Home networks are getting smarter – and busier. From lightbulbs to smart speakers to printers, the number of WiFi devices we use continues to grow each year.
Although extremely useful, each device increases the risk of falling victim to hackers. Every device you connect is another potential point of attack. So how do you protect yourself?
Here are three top tips for protecting your home network.
Change your passwords
Every smart device has a default password so you can complete initial set-up. But many people never bother to change this password. Importantly, the default password is almost certainly the same for every similar device sold. This makes it incredibly easy for hackers to break in and take control of your devices because they can simply ‘guess’ the default password for the device.

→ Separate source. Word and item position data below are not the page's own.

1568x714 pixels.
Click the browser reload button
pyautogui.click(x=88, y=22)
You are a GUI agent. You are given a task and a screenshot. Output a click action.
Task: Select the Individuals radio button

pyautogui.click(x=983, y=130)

As part of your set-up routine you must change the administrator password for each new device. And not just any password – choose a strong, long password that contains letters, numbers and special characters. You can use a tool like Panda Dome Passwords to generate and store secure passwords quickly and easily.
Don’t share your WiFi
Friends and family will often ask to use your WiFi when visiting. And although you know these people, they can still pose an unintentional security risk. Once their smartphone or tablet has connected, the device stores your network details and password to make it easier to connect in future. But if your friend’s computer is ever hacked, cybercriminals can steal these details allowing them to break into your network at some point in the future.
Most home routers now offer a ‘guest network’ function. This acts like a separate WiFi network, allowing your trusted friends and family to use their apps on the internet. However, devices on the guest network cannot access your main network, helping to protect your devices and data from hackers.
Be selective about smart devices
Even the most mundane household devices now offer WiFi connectivity – washing machines, tumble dryers, ovens, dishwashers, refrigerators etc. Many also provide smartphone apps allowing you to track progress of a load of washing or similar. But will you really use this functionality? Is the app really useful or is it just a gimmick?
If the answer is no, consider not adding the device to your network. Most ‘smart’ devices function perfectly normally without WiFi, so you don’t have to join it. And always remember – every additional device connected to your WiFi is another potential attack point. The fewer devices you have on your network, the less opportunity for a hacker to break in.
So there you have it, three more ways to protect your home network over Christmas and into the New Year. Good luck!